Beyond the black surface, the Bottomless Land appeared. Similar in footprint to Sleeping Island. No lakes. Impossibly, defiantly green, as though the world had never heard of the battle converging around it.

Then the Nest Mothers surfaced.

They spread the bone ribs along their backs and launched torrents of viscous green liquid skyward. The underside of the floating island was hammered by acid rain, a continuous percussion that would have dissolved a conventional fleet to nothing. Against the North Slope Mine’s stone underbelly, it left only stains.

“A total of 1,524.” Eleanor’s voice entered everyone’s heads, unhurried.

Iron Axe looked up. “You mean—”

“Acid Nest Mothers.” The same languid tone she always used, as though tallying seabirds. “That’s fewer than the shells we have.”

The cannons answered her.

A 152mm Longsong Cannon launched, the shell crossing nearly a thousand meters before it punched through a Nest Mother and detonated inside. The creature came apart. Sea ghosts around it were folded into the blast radius, and where their bodies struck the water, the splashes bloomed not black but a cold corpse-blue. Then the autocannon turrets opened in sequence, and the space beneath the island became a killing corridor — iron and fire and the shriek of machine guns stitching across the surface of the sea in long raking bursts.

The sound obliterated the cawing.

Hackzord’s expression did not change, but something complicated had entered it. He had spent centuries watching races fail each other, fail the fight against the Sky-sea Realm, fail the long war by fighting it separately. What he was watching now was different. Legacies combined produced effects none of them had arrived at alone.

He did not say this. He kept it.

“Get the Aerial Knights ready for takeoff.” Tilly raised the transmitter.

The biplanes rolled from the hangars and formed up — not for a decisive strike but for endurance, for the sustained work of cutting supply lines and suppressing reinforcement corridors, of being everywhere the ground forces could not be and nowhere the sky was unchallenged. They would split into dozens of squadrons and circle over the Bottomless Land for as long as fuel allowed. The Sky-sea Realm had a weakness: it was at its worst in the air. The Aerial Knights existed to exploit that fully.
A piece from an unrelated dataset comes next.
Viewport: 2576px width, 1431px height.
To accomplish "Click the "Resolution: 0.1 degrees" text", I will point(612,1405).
At 10:40 a.m., Eleanor brought the floating island across the threshold and into the Bottomless Land’s perimeter.

The monsters below surged toward the island in their thousands, climbing over the bodies of those already killed, wholly indifferent to the deaths of their own kind. Eleanor had dropped their altitude deliberately — low enough to goad them into attempting the climb, high enough to keep the machine guns in their optimal arc. Few made it past the first barrage. None made it past the second.
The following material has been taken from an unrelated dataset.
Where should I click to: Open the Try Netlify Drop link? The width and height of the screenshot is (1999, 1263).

Away from the island’s western approach, everywhere else was quieter. The fortress had become a gravity well for the enemy’s attention.

Anna turned to Hackzord. “Begin.”

He snapped his fingers and was gone.

Atop the command bridge, Primal Chaos — persuaded by Silent Disaster into this posting, not happily — released his power. Through the amplification of the Infinite Sigil, his magic sight swept across the island’s surface below.

The screens showed it happening: blade beasts, invisible until this moment, materializing out of empty ground as the concealment was stripped away. Their outlines warped into visibility as if something were pulling them up through the floor.

And Sky Lord appeared at the Bottomless Land’s edge.

He looked up at the sinkhole above.

He had not taken out the five-colored magic stone. He didn’t need to — the glow gathered there lived in memory with sufficient clarity. That first arrival, the beauty of the accumulated power, the sense of something predetermined. He had known then, in some way he hadn’t fully examined, that this day was inevitable. The Battle of Divine Will had been heading toward its conclusion since before he understood it was moving. And now, at the threshold of it, the feeling that had settled in him was not what he would have predicted.

It wasn’t so bad. Allying with humans. It wasn’t what he would have chosen, but it wasn’t what he’d feared either.

He permitted himself nothing so large as sentiment.

Hackzord raised his hand and wrenched open a massive Distortion Door.